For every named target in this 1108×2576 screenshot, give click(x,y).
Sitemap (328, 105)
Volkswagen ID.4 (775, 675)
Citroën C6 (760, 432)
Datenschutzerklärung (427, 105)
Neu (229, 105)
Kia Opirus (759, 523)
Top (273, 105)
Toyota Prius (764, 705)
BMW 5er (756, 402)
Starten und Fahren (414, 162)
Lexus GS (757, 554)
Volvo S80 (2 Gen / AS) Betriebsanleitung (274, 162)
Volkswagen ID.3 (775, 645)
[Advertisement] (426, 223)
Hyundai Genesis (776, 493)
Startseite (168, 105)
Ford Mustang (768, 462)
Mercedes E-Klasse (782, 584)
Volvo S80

◇ ◇ ◇ ◇ ◇

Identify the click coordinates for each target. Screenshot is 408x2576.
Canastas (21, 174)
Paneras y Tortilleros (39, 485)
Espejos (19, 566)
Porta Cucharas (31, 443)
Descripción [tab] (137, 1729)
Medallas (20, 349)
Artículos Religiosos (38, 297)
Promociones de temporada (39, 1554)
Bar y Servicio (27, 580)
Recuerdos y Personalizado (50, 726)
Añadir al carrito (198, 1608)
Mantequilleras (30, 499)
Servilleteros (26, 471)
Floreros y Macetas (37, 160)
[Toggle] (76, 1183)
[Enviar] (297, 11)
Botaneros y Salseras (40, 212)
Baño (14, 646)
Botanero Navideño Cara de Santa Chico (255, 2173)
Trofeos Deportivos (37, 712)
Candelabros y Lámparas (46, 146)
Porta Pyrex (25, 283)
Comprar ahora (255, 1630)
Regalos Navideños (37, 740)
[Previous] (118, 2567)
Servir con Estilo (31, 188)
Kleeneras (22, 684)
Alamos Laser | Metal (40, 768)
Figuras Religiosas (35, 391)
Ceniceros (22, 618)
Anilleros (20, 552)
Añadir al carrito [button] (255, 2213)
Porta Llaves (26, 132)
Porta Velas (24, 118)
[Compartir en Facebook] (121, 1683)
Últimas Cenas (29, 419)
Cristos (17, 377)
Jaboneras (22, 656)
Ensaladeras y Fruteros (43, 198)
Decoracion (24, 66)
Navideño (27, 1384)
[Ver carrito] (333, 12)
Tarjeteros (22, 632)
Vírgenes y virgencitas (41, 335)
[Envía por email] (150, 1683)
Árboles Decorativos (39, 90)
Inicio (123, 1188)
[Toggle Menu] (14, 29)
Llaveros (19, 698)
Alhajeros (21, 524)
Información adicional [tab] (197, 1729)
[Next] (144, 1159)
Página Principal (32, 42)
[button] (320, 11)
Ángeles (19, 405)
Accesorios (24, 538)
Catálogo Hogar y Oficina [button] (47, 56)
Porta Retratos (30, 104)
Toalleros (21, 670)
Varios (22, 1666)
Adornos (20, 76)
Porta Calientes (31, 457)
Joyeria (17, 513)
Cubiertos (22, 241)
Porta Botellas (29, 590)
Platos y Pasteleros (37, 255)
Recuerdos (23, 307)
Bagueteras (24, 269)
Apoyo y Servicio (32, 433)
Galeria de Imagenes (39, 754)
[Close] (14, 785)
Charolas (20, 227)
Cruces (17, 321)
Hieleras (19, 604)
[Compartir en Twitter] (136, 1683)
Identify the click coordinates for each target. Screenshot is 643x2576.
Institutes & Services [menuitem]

◇ ◇ ◇ ◇ ◇

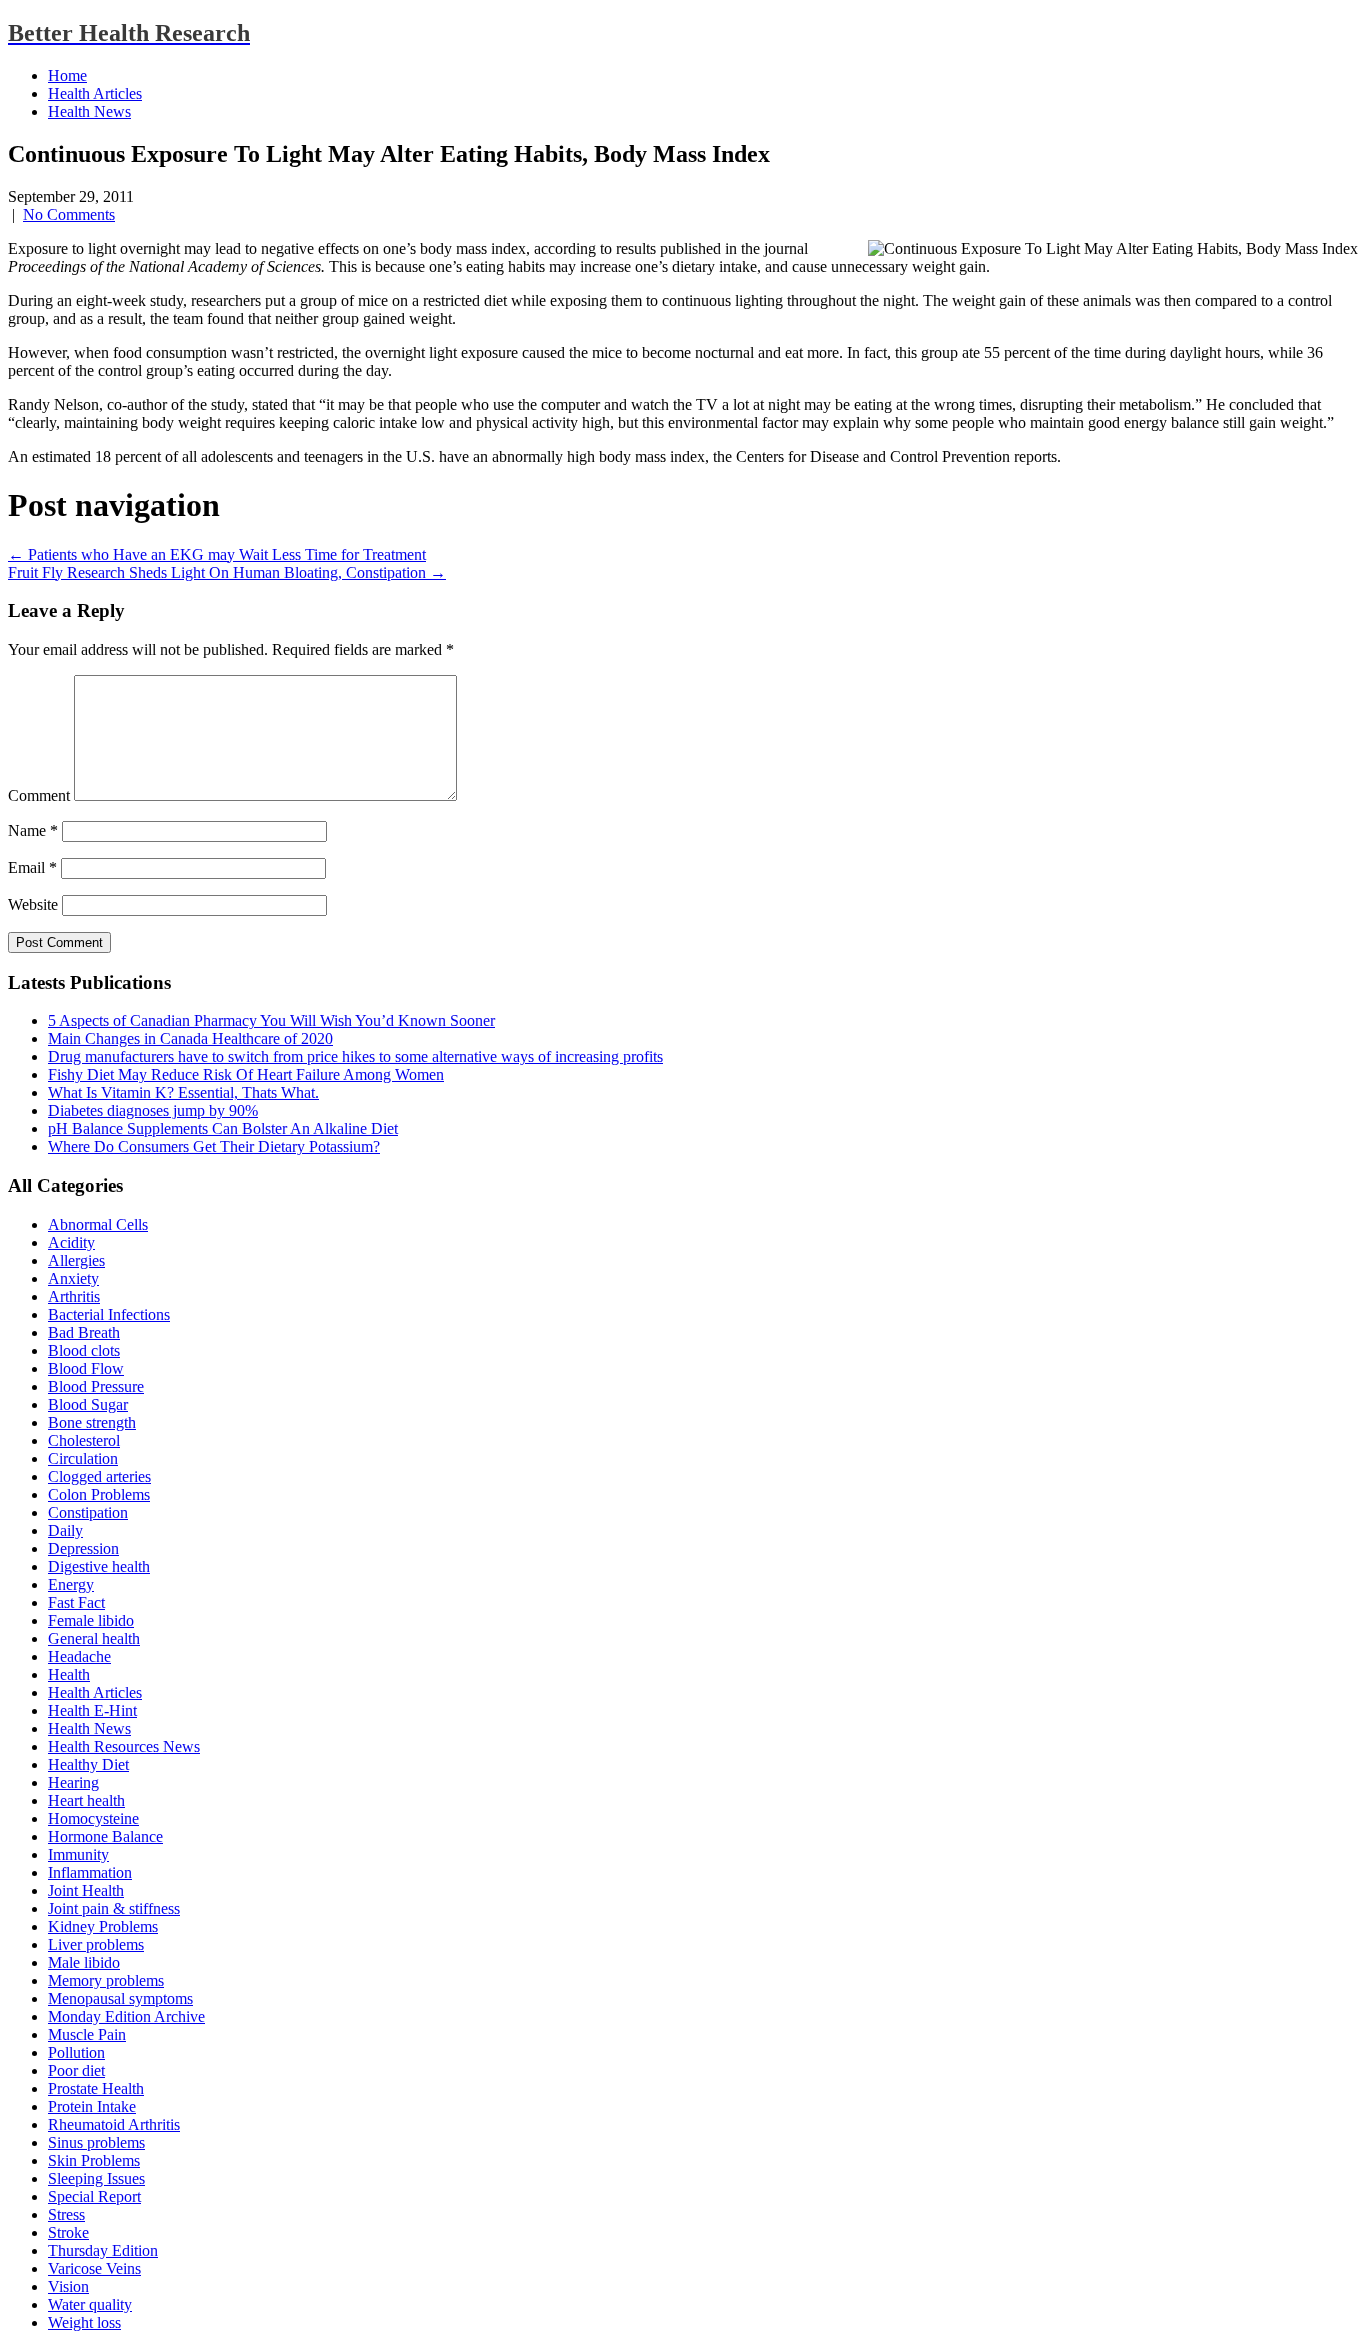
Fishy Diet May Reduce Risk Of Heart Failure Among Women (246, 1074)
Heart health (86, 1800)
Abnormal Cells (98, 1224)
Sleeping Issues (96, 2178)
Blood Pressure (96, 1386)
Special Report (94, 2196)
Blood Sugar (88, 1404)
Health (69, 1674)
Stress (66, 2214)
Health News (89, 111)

◇ ◇ ◇ ◇ ◇

Goal of the exercise: Starting with the line that holds "[Next] (144, 1159)" and ending with the line that holds "Porta Calientes (31, 457)", retype every line in the data above exactly, and nothing else.

Response to this task:
[Next] (144, 1159)
Página Principal (32, 42)
[button] (320, 11)
Ángeles (19, 405)
Accesorios (24, 538)
Catálogo Hogar y Oficina [button] (47, 56)
Porta Retratos (30, 104)
Toalleros (21, 670)
Varios (22, 1666)
Adornos (20, 76)
Porta Calientes (31, 457)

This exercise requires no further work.